● Exercise requirements: Format the stretch of entries from the line containing "At what coordinates" through the end of the entries as a Markdown table with the columns "Row" and "Text," one row per line, skipping blank lines. Leave the pictures out of the table.

Start of Records for processing

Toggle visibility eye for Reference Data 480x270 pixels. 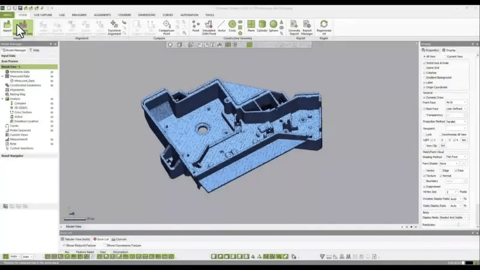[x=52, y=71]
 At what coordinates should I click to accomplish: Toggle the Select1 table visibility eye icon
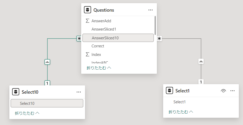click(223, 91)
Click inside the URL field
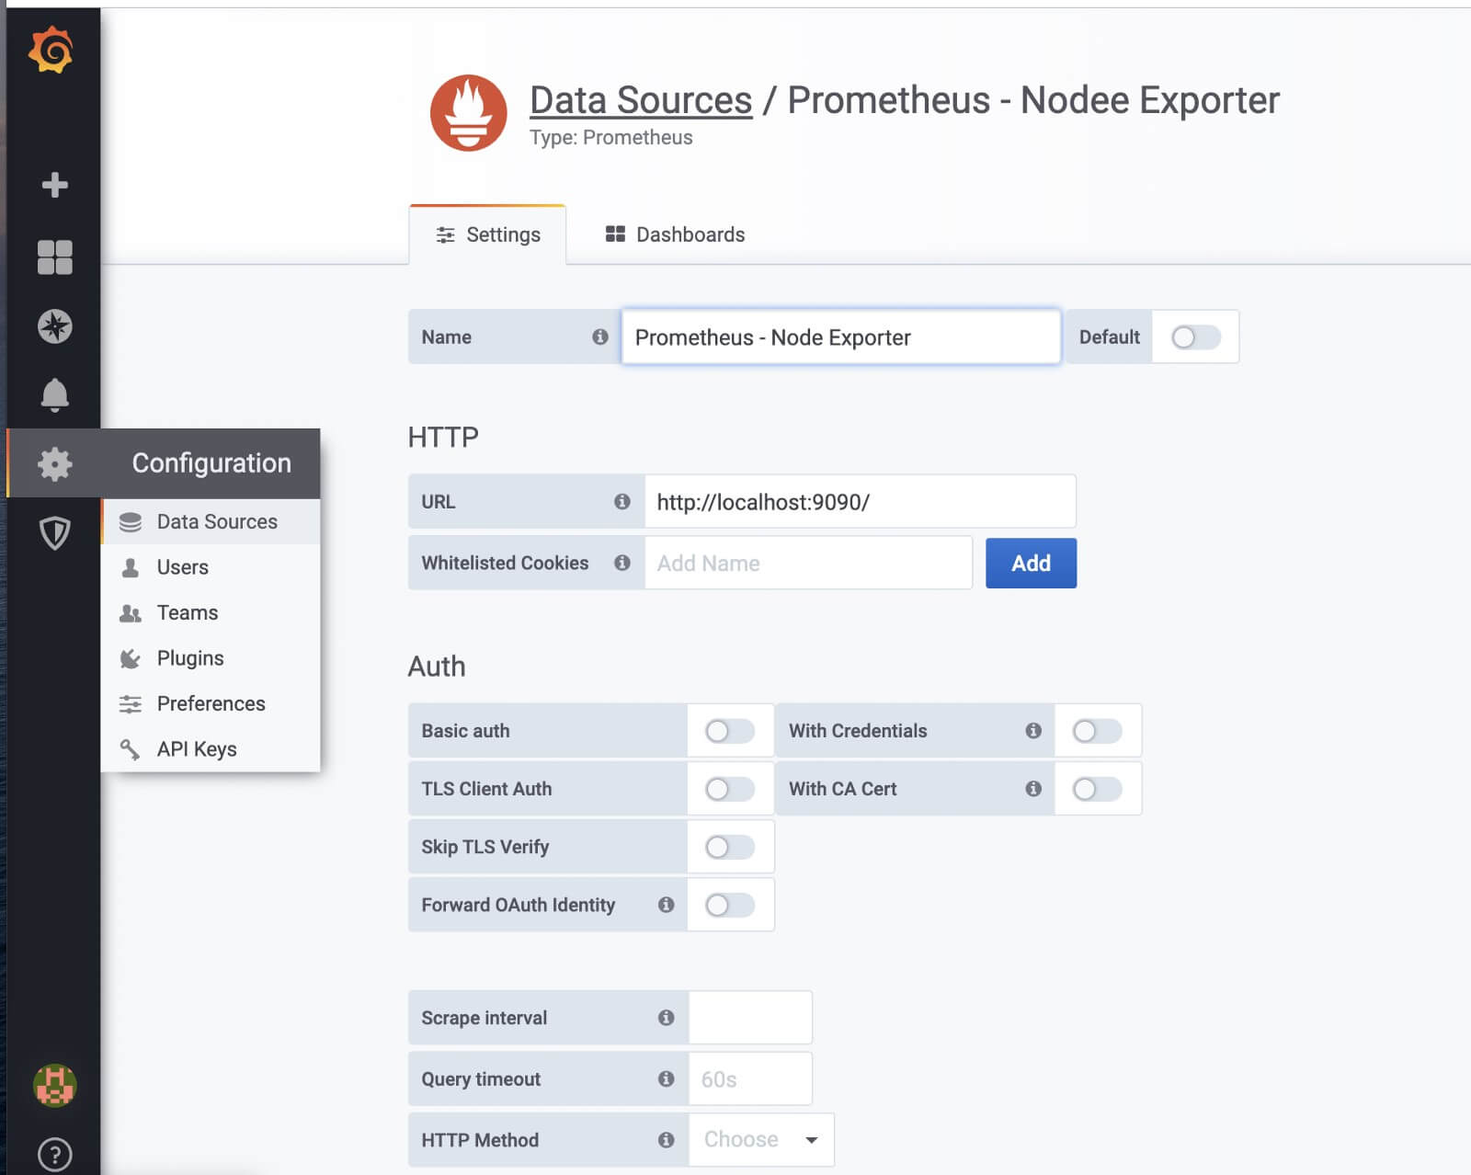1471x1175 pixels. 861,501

End of Records for processing

● Result below:
| Row | Text |
|---|---|
| 1 |  At what coordinates should I click to accomplish: Toggle the Select1 table visibility eye icon |
| 2 | click(223, 91) |
| 3 | Click inside the URL field |
| 4 | 1471x1175 pixels. 861,501 |